VDLR : mais où se situe la logique de ces guerres interminables ?

PCR : elles ont plusieurs causes qui s’entretiennent mutuellement. L’une de celles-ci est que l’idéologie néoconservatrice est parvenue au sommet de sa puissance avec l’effondrement de l’Union soviétique. Cette idéologie part du principe que l’Histoire a placé les États-Unis à la tête de la planète, qu’il n’existe pas d’alternative au système politico-économique américain, et que ce choix de l’Histoire confère aux États-Unis une prérogative hégémonique mondiale.

Il s’agit là d’une idéologie radicale, la plus radicale que les États-Unis aient jamais connue.

Il y a une seconde raison : le complexe militaro-sécuritaire. Il s’agit là d’un groupe d’intérêts privés d’une taille et d’une puissance impressionnantes, qui englobe des composantes étatiques comme les agences de sécurité – CIA, Département de la sécurité intérieure, FBI, Pentagone. Chaque année, il absorbe des centaines de milliards de dollars, peut-être bien près d’un trilliard.

Pour ce groupe d’intérêts, cet argent est crucial. Une partie de l’argent du contribuable est recyclée, retourne au Congrès, aux candidats à la présidence sous forme de contributions aux campagnes électorales, garantissant leur élection et leur réélection. Il s’agit là d’un deuxième puissant levier, dont les intérêts matériels sont alimentés par les guerres et les menaces de guerres.

Et il y a un troisième puissant groupe d’intérêts, le lobby israélien. Nombre de néoconservateurs sont Juifs, voire citoyens américains-israéliens. Presque tous sont très proches d’Israël. Par ailleurs, l’idéologie néoconservatrice d’hégémonie américaine va de pair avec ces treize ans de guerres au Moyen Orient. En effet, ces guerres présentent l’avantage subsidiaire d’éliminer des états arabes non alignés avec les États-Unis et Israël et qui, au Moyen Orient, sont des garde-fous potentiels contre la politique expansionniste d’Israël.

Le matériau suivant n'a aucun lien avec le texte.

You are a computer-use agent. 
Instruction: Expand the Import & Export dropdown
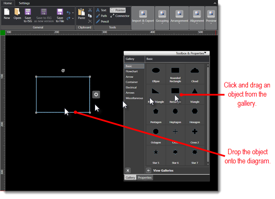[142, 17]
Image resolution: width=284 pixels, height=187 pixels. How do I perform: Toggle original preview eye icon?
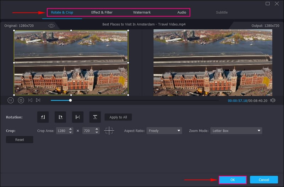tap(51, 26)
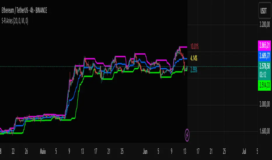Click the yellow 4.14% percentage label
272x160 pixels.
coord(194,58)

Ces trois facteurs forment un tout, s’inter-entretiennent et impliquent globalement les mêmes individus.

VDLR : ainsi, vous affirmez que cette politique est conçue, pour l’essentiel, par un lobby israélien. Pourtant, la politique américaine au Moyen Orient peut être à double tranchant pour Israël.

PCR : effectivement, cette politique possède un effet pervers. Certains analystes ont tenté d’avertir les néoconservateurs du caractère artificiel des frontières moyen-orientales, que l’on retrouve en Afrique, où les frontières ont été tracées par les colonisateurs européens, essentiellement Anglais et Français. Vous avez donc des pays qui comportent une majorité chiite et une minorité sunnite, et des pays qui présentent la configuration inverse, une majorité sunnite et une minorité chiite. Cela rappelle les frontières africaines, dont le tracé a placé dans le même pays deux tribus rivales, traditionnellement ennemies. Ces frontières n’ont pas grand sens. Il n’y a que des Occidentaux ignorants pour en être les artisans.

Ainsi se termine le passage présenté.